I'm going to be making my own wiring harness using a Link Loom A as the basis. I figured the best place to start would be to fill in the I/O table and use a schematic for myself to follow. i couldn't find anything that i could copy during a google search ( lots of mazda rotary stuff) but nothing for a typical 4 cyl turbo motor.
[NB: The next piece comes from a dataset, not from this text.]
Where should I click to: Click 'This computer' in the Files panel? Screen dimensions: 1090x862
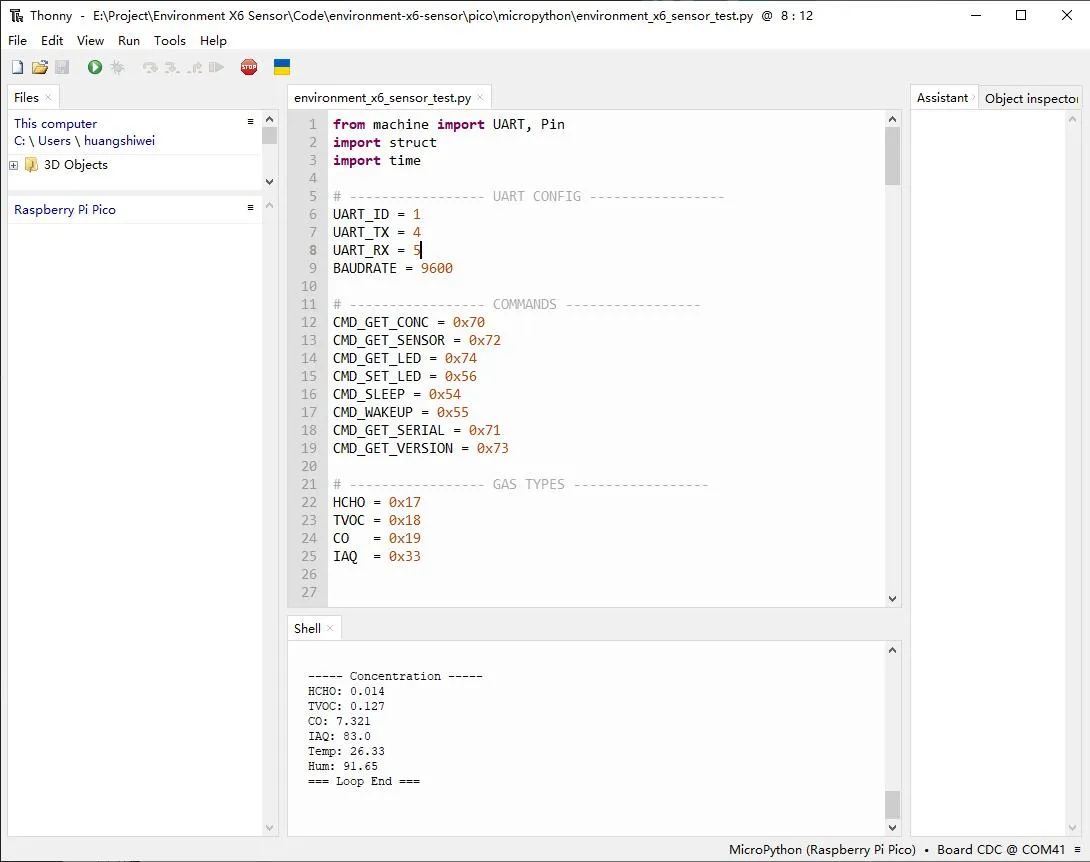(55, 123)
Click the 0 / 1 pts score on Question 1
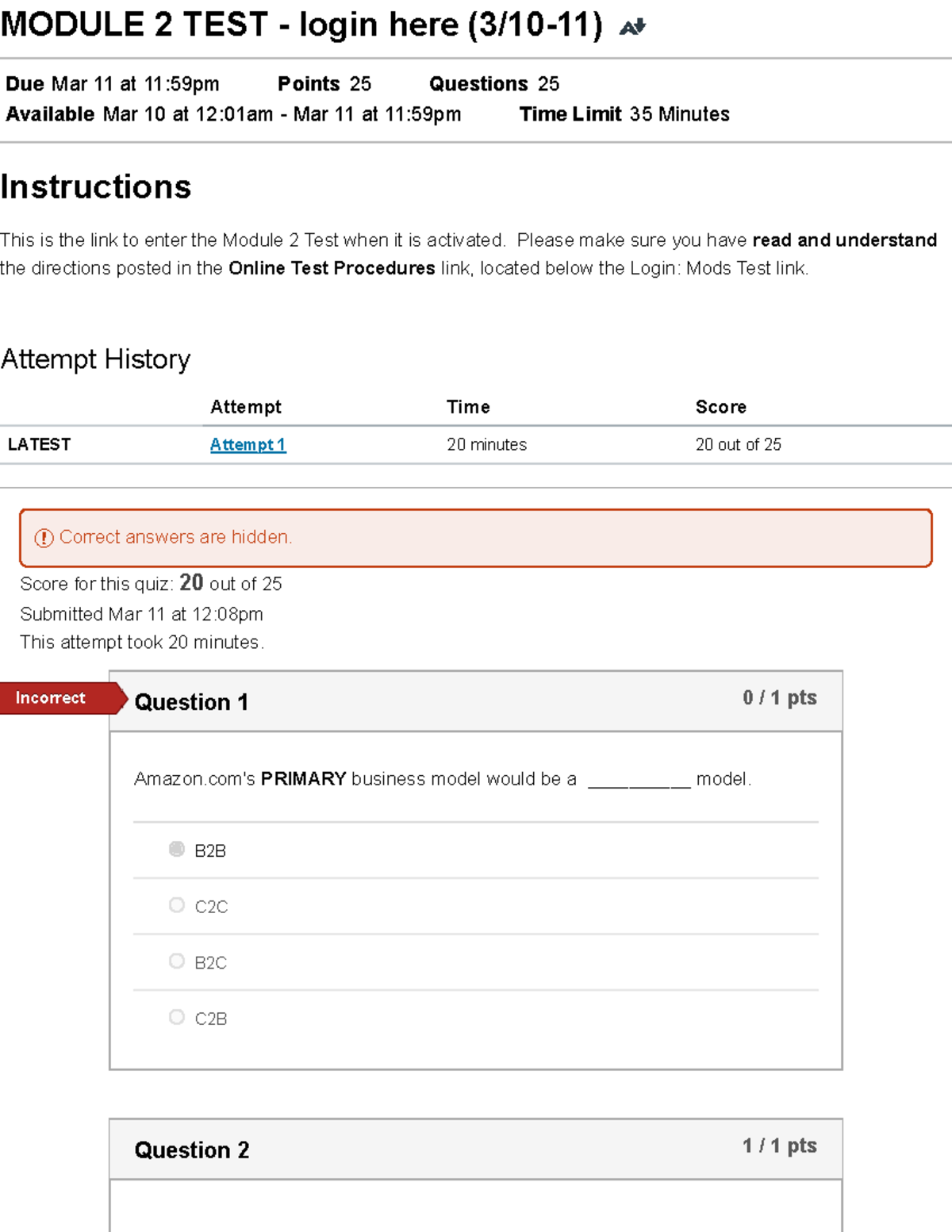The height and width of the screenshot is (1232, 952). pyautogui.click(x=778, y=697)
I also looked in the PC Link help files , and whilst theres some great detail in there - its all split up into individual sections and i couldn't find a total 'system' wiring diagram . 

So , I've created my own - and here it is . However - this is my first ever go at doing something like this , and i'm bound to have made some schoolboy errors . Could i ask for the benefit of your experience , and ask you to take a careful look at my schematic and let me know if Ive got anything wrong please ?  

I've followed the wiring colours of the Loom A as best i can , and i'm sure that most of my component symbols are innacurate - but the important thing is are my ECU pins connected to the right places ? 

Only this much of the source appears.